Under Communist Party leader Xi Jinping, the Chinese regime has intensified its harassment of international companies that express sentiments the communists do not agree with it. The Honest Kitchen is one of the smaller companies to face this sort of attack; in the past year, China has targeted Mariott, Mercedes-Benz, and the prestigious Man Booker International Prize for literature for various alleged affronts to Beijing.

The Man Booker prize committee nominated a Taiwanese professor, Wu Ming-yi, for its 2018 prize, identifying his nationality as Taiwanese. As China does not consider Taiwan a sovereign state, but a rogue province, it vocally protested the move, forcing the prize committee to change his nationality to “Taiwan, China.”

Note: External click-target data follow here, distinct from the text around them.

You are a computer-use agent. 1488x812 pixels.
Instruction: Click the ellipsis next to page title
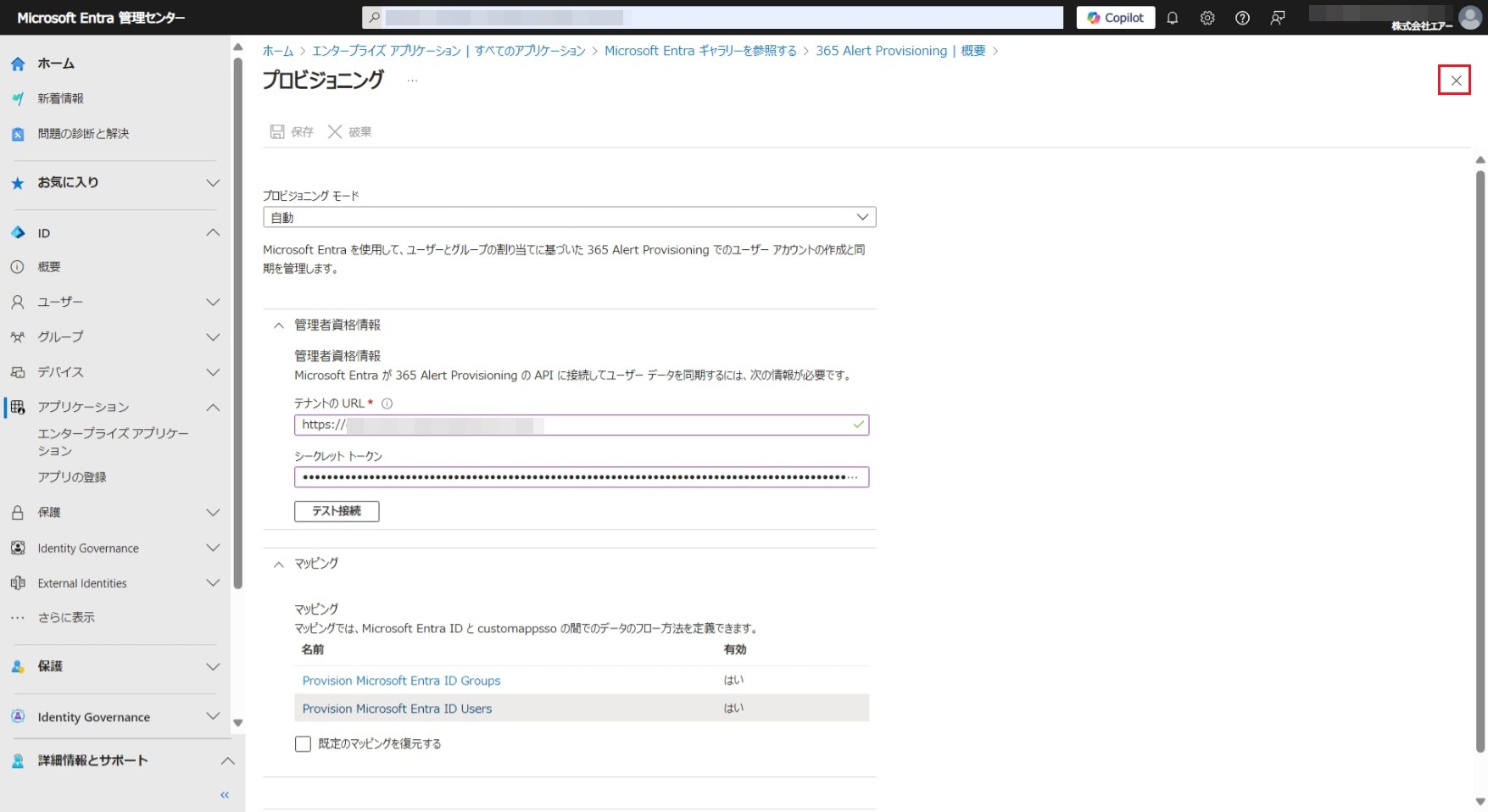[x=412, y=81]
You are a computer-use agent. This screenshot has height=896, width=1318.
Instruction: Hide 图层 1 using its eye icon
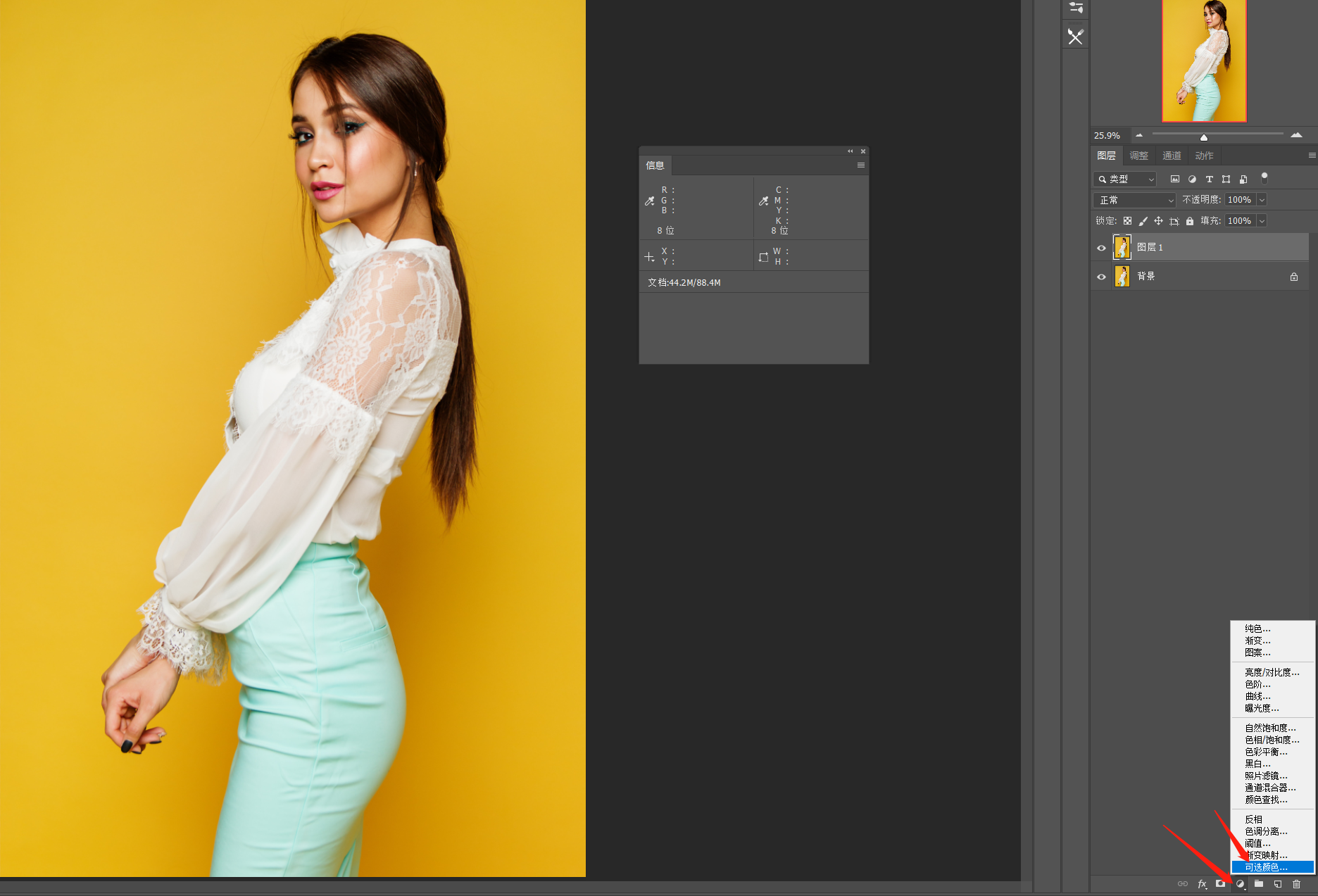[1101, 248]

“Since the publication of the longlist for this year’s Man Booker International award, my nationality on the webpage has been changed from Taiwan to Taiwan, China, which is not my personal position on this issue,” the author wrote in protest on Facebook. “I will therefore seek assistance in expressing my personal position to the award organisation.”

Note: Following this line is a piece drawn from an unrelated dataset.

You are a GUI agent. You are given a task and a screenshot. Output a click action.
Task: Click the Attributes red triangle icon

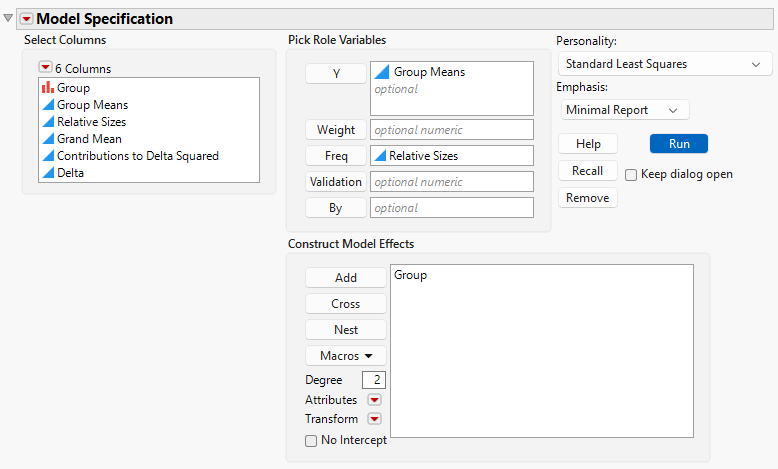(375, 400)
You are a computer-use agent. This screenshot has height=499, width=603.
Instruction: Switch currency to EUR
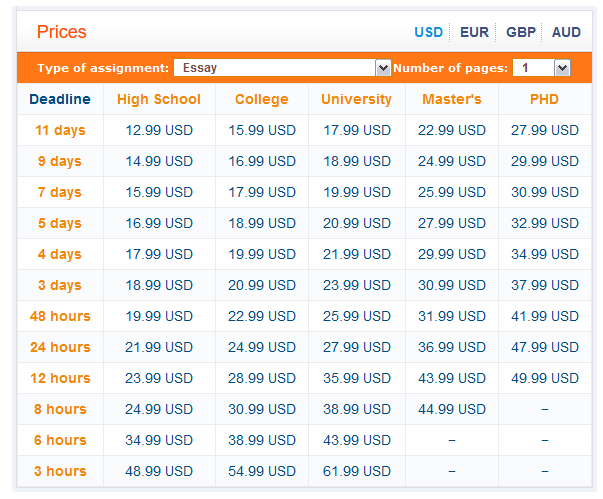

In February, the Chinese government threatened economic retribution against Mercedes-Benz after a social media manager posted a quote by the Dalai Lama on the car maker’s Instagram page reading, “look at all situations from all angles, and you will become more open.” Despite Instagram being banned in China, Beijing protested the image and forced Mercedes-Benz to issue an effusive apology for offending the sensibilities of communists.

In January, the Chinese regime accused Marriott hotels of having “seriously violated national laws and hurt the feelings of the Chinese people” for placing a drop-down menu on its non-Chinese websites listing Hong Kong, Macau, Tibet, and Taiwan on a radio button list of options for “countries.” Marriott’s Twitter page also liked a tweet from a group called “Friends of Tibet.”

“Marriott International respects the sovereignty and territorial integrity of China. We don’t support separatist groups that subvert the sovereignty and territorial integrity of China. We sincerely apologize for any actions that may have suggested otherwise,” the company said in an apology.